Document segment:
What limits the feed rate to 48 IPM?

I’m completely new to this project (wait listed) and I’m blown away by this community, the level of support, and the collaboration. Really impressive what’s happening here and thanks to everyone who puts so much time into this.

I want to know what limits the machine to a feed rate of 48 ipm. Since there is such tremendous demand for the kits and motors are going to take a long time to arrive, I want to build my own version using different motors that are more readily available. It would be great if in doing so I could bump up the feed rate some, but I’m concerned that the limitation is with the processing power of the arduino and not the mechanics. Can anyone speak to this? I’m sure 48 ipm is a hard coded limit for safety purposes, but what is the actual limitation behind the scenes?

rpm of the motors * diameter of the 10 tooth sprockets. I purchased a set of 25
tooth sprockets that should let things move a little more than twice as fast,
but at the cost of lower force (so the sled will need to be lighter). I also
expect to run the machine closer to vertical.

Information provided:
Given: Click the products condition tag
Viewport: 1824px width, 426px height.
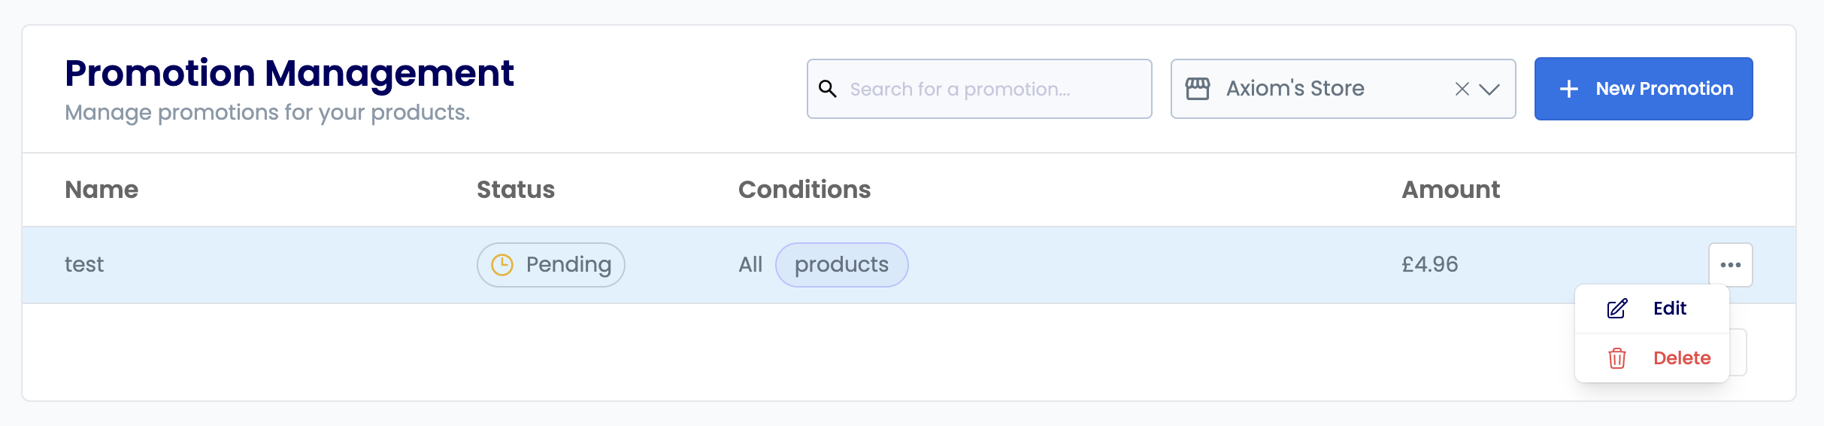Looking at the screenshot, I should click(841, 265).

Written tasks:
**1)** In the forum post about the 48 IPM feed rate limit, what size sprockets were bought to make the machine move a little more than twice as fast?
**2)** Please carry on the forum post about the 48 IPM feed rate limit, picking up right after its final sentence.

Results for each task:
**1)** A set of 25-tooth sprockets.

**2)**
1 Like

Awesome. That’s great to hear it’s a mechanical limitation and not on the processing side. Thanks for the info. The motor search continues!

There may be processor limits (nobody has done this yet), but the option to
switch to the triangular kinematics (see the topic
http://maslowcnc.trydiscourse.com/t/throwing-my-hat-in-the-sled-modification-ring/193
for several options) would result in a huge decrease in the processor power
needed.

At some point the processor needed to handle the encoders will be a limit, but
going to larger sprockets doesn’t change that rate (but other motor/encoder/gear
sets will, currently it’s 8148 steps/rev)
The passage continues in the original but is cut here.